(Stored records)
--

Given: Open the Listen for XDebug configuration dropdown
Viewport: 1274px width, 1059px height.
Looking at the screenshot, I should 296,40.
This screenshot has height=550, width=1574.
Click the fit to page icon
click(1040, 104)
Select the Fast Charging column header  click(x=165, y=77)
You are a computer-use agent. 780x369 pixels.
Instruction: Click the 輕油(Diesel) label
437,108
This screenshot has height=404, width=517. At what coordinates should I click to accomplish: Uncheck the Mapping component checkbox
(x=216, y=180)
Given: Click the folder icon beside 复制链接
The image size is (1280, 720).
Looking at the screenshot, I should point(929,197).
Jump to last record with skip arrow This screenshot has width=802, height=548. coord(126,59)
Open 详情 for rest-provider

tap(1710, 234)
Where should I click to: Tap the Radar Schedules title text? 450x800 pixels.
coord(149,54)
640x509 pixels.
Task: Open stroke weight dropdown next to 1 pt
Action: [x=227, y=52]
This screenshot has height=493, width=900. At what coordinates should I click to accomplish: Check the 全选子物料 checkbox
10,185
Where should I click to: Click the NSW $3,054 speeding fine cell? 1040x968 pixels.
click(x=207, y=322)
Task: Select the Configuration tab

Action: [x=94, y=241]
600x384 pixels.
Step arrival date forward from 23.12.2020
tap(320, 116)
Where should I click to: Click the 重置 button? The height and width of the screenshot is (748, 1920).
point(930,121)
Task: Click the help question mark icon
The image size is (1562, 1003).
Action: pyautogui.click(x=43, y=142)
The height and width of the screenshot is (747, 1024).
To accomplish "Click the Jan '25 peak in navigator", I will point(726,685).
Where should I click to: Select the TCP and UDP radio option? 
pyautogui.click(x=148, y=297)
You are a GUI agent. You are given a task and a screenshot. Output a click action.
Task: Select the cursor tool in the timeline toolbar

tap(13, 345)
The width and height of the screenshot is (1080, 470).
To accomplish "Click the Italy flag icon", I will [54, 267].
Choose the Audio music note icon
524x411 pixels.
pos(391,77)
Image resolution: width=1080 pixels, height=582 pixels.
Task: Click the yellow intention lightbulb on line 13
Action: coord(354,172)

--

Required action: The answer must consist of each line in the entries above that includes "agent".

Result below:
You are a computer-use agent. 780x369 pixels.
You are a GUI agent. You are given a task and a screenshot. Output a click action.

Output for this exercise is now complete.